If you’re a business owner in 2025 wondering how to get funding without maxing out your personal credit or playing credit card roulette, you’re not alone. In this episode of the Money Ripples Podcast, Chris Miles interviews Amanda Webster, a top authority in business credit and funding, to break down how to build real business credit, avoid common funding myths, and finally become “bankable.”

What Most Business Owners Get Wrong About Business Credit

Many entrepreneurs believe their personal credit score will automatically help them access business funding. Not true. Business credit is a different beast. Unlike personal credit, your business doesn’t automatically get a score with your EIN. You need to register, build, and maintain your business credit profile actively.

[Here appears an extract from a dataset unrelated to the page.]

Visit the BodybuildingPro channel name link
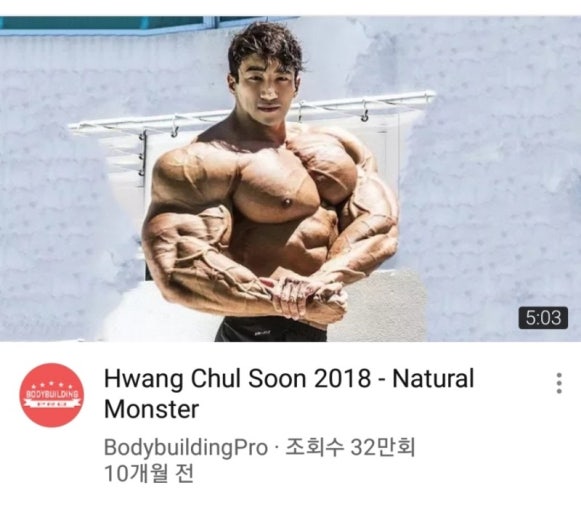This screenshot has height=512, width=581. [186, 447]
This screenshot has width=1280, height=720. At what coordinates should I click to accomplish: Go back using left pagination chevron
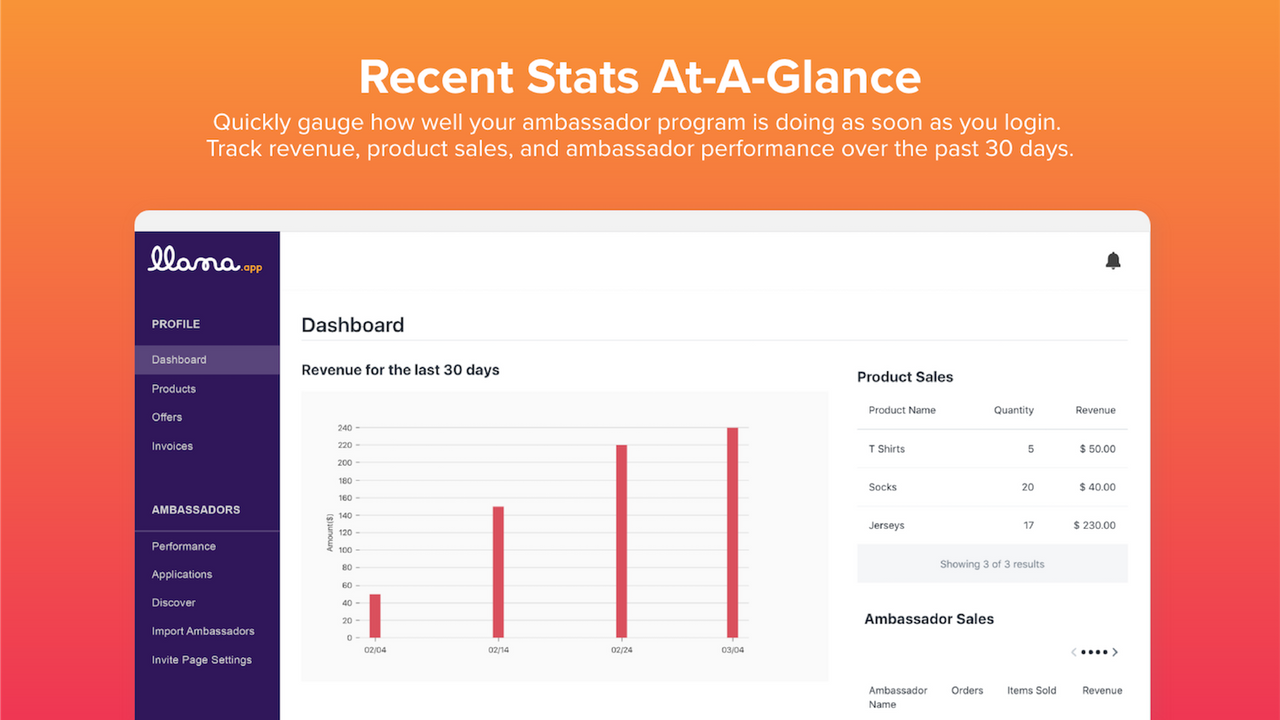pos(1074,651)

Amanda shares that business credit has three key components:

  • Business Credit Cards (with or without personal guarantees)
  • Vendor Trade Lines (aka corporate credit)
  • Business Loans/Lines of Credit


    Each has different rules, requirements, and timelines. And most importantly: applying the wrong strategy at the wrong time can damage your credit profile instead of helping you.

    Personal Guarantees: Not the Devil They’re Made Out to Be

    A major misconception floating around social media is that you can get huge business lines with no personal guarantee right away. In reality, unless your business is making $50K to $100K per month with a solid credit history, you will need a personal guarantee.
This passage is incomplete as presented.